◆ **TASK OBJECTIVE**
In how many lines of the records below does the word "Viewport" appear? Answer with the number alone.

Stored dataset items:
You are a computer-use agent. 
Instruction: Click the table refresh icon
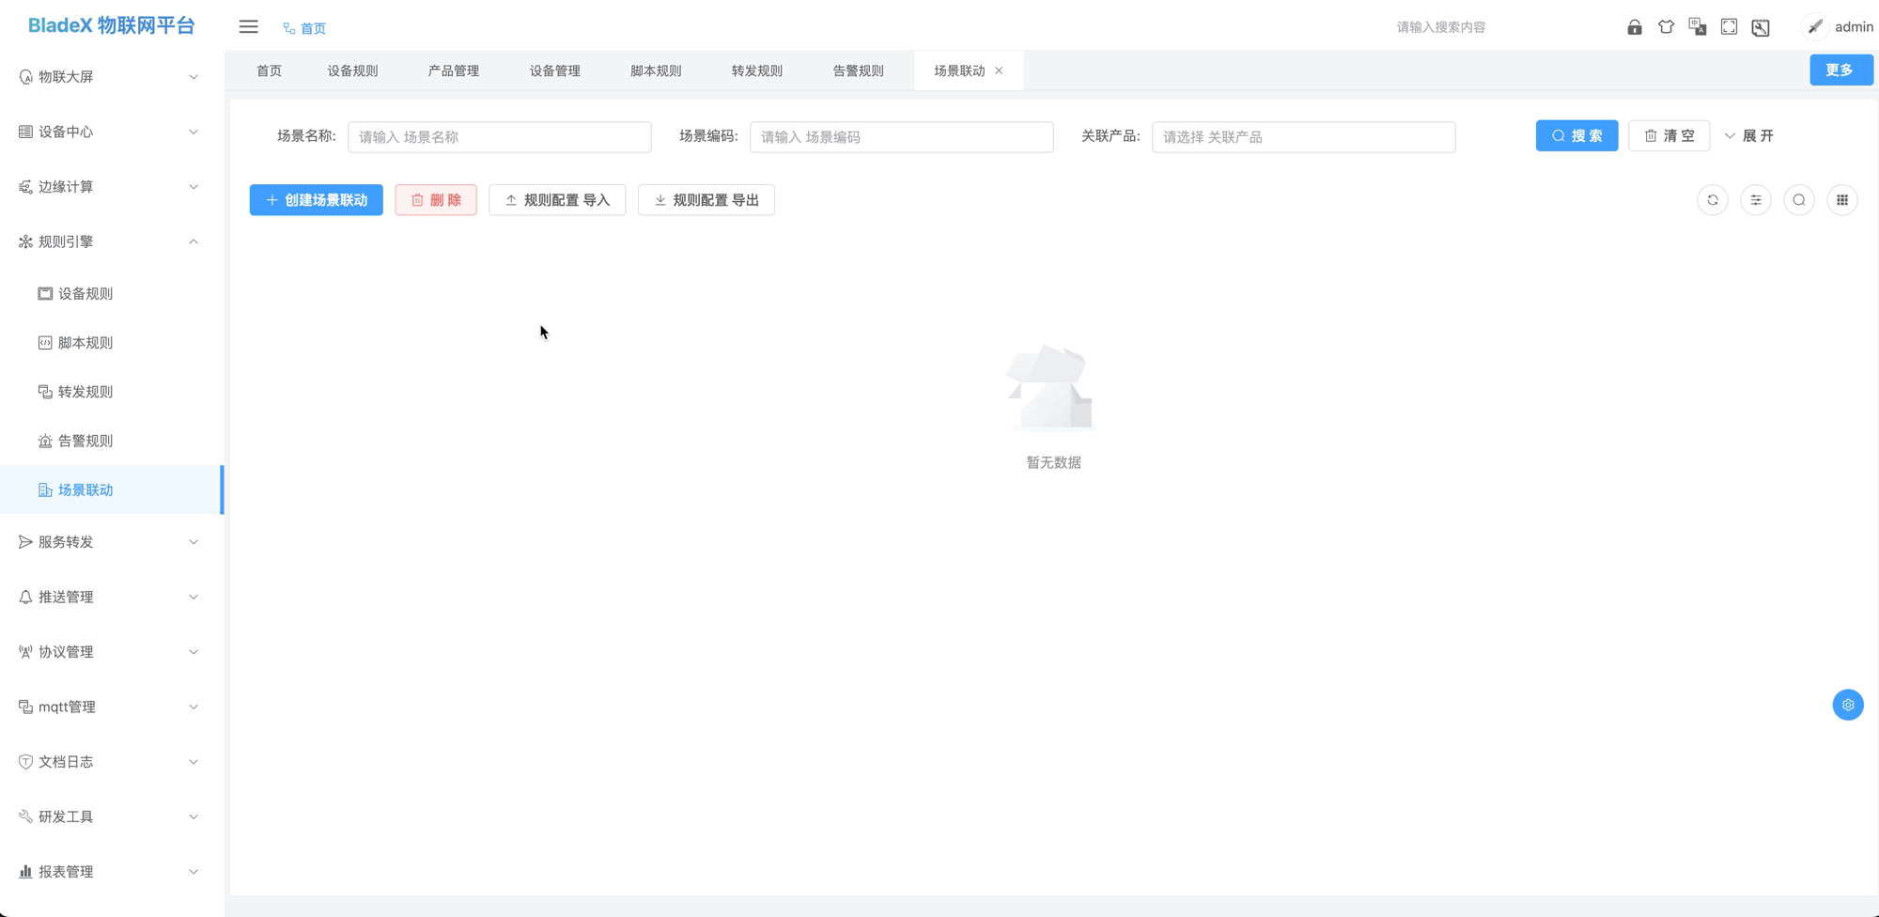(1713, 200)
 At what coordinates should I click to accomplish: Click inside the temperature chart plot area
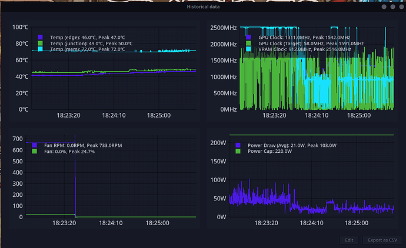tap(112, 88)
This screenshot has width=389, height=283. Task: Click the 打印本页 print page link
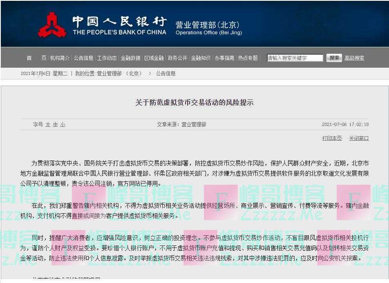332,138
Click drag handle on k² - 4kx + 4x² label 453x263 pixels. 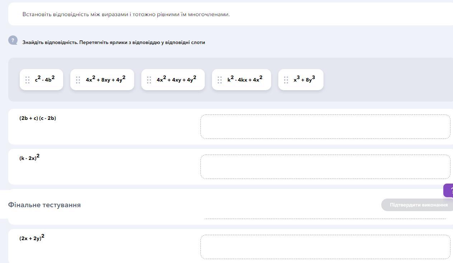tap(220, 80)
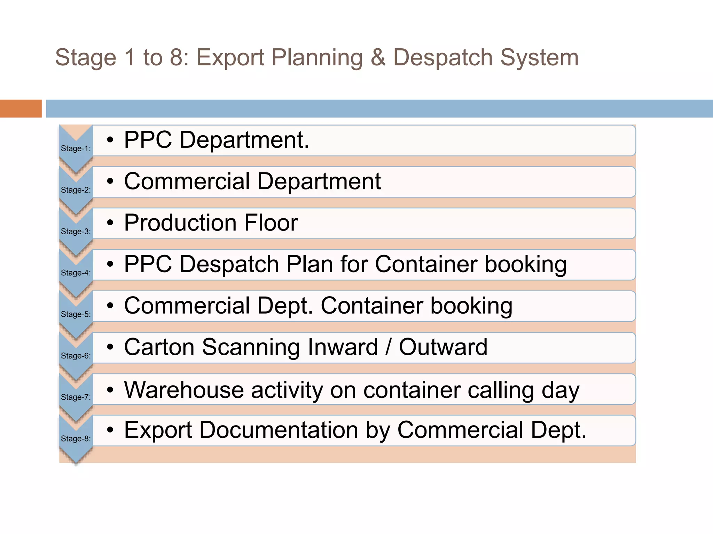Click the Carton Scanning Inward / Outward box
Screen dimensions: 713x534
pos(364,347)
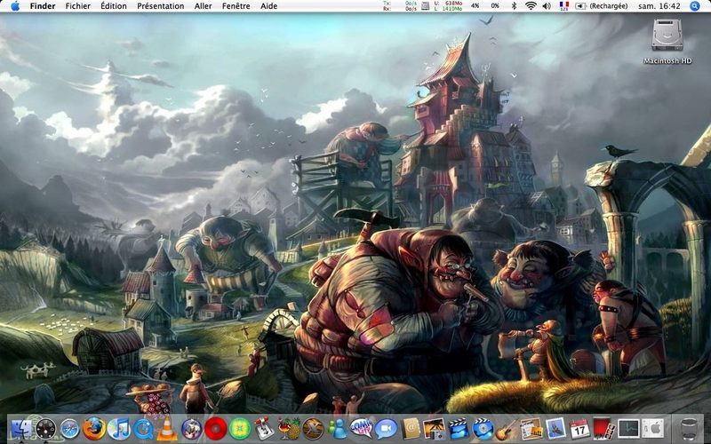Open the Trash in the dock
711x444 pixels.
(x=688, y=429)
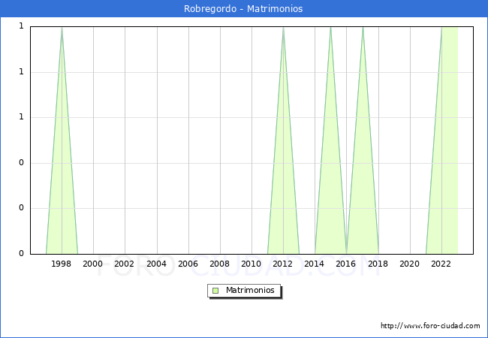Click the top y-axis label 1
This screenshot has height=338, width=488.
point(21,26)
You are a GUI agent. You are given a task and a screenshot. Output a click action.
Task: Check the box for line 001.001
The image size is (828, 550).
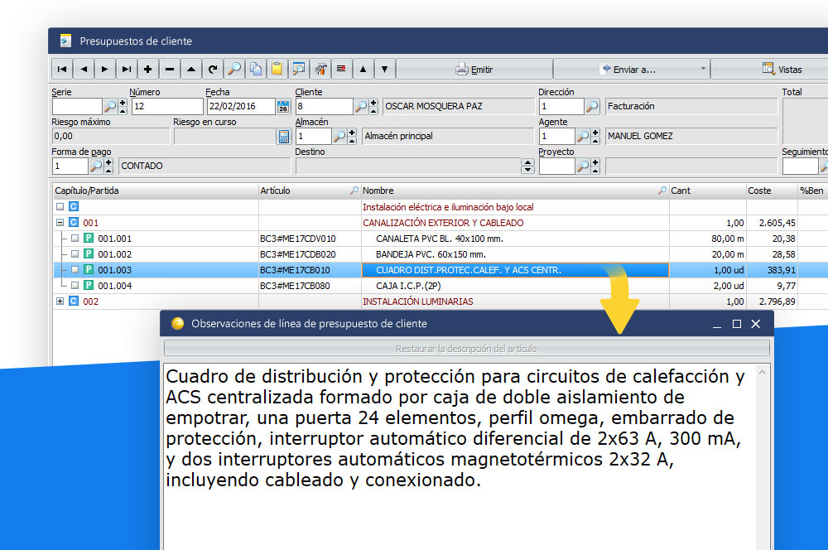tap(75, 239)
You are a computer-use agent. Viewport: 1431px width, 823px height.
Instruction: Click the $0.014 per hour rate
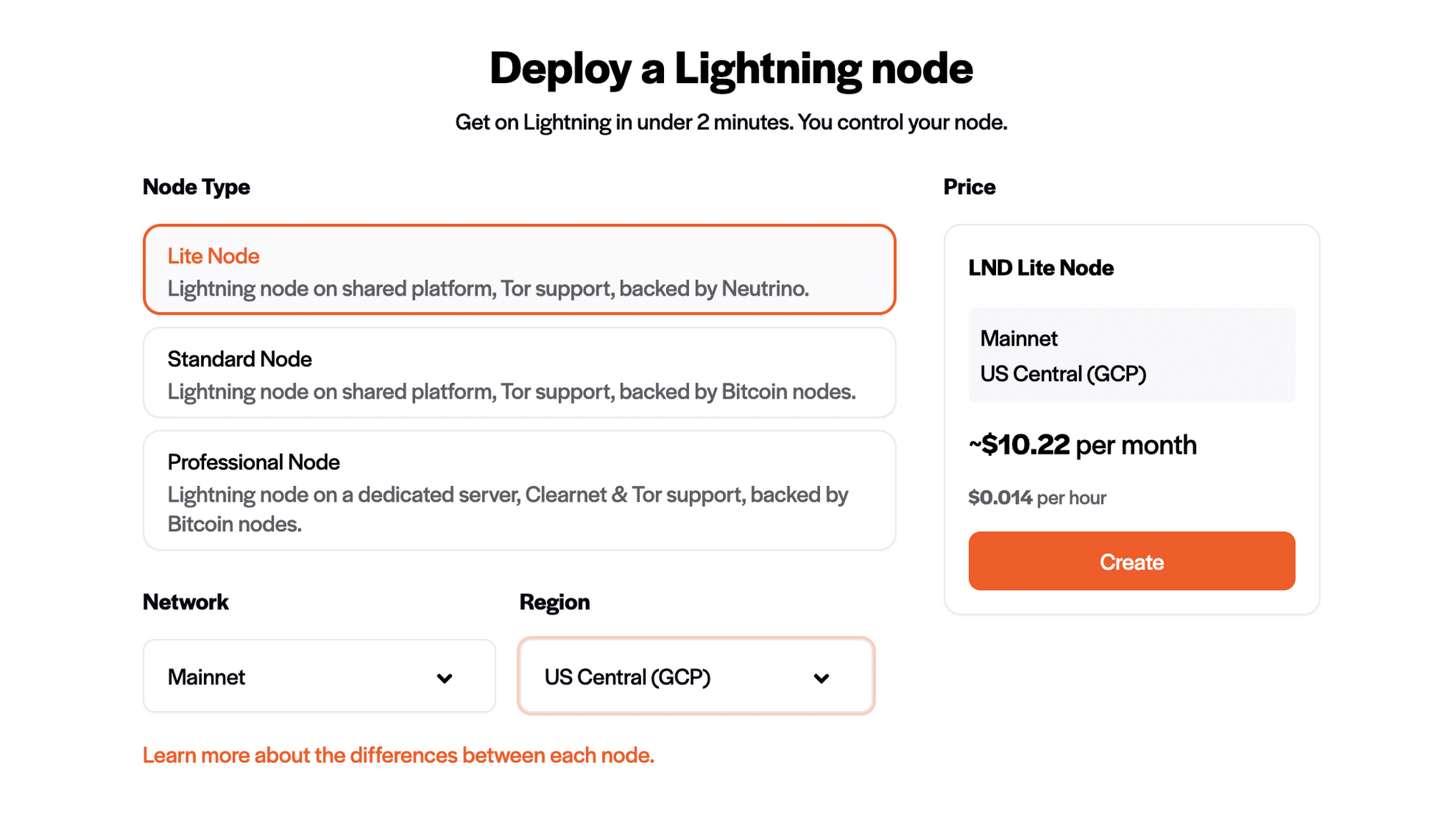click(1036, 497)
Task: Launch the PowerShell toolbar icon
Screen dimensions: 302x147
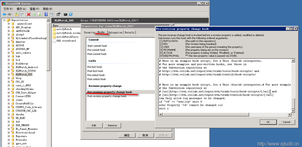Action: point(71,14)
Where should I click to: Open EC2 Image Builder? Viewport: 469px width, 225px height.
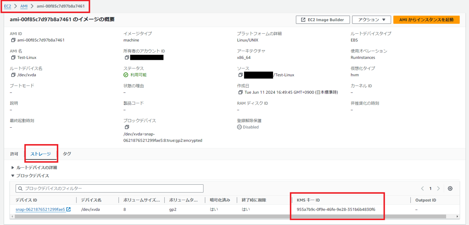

◆ **RESULT OF THE EXERCISE**
2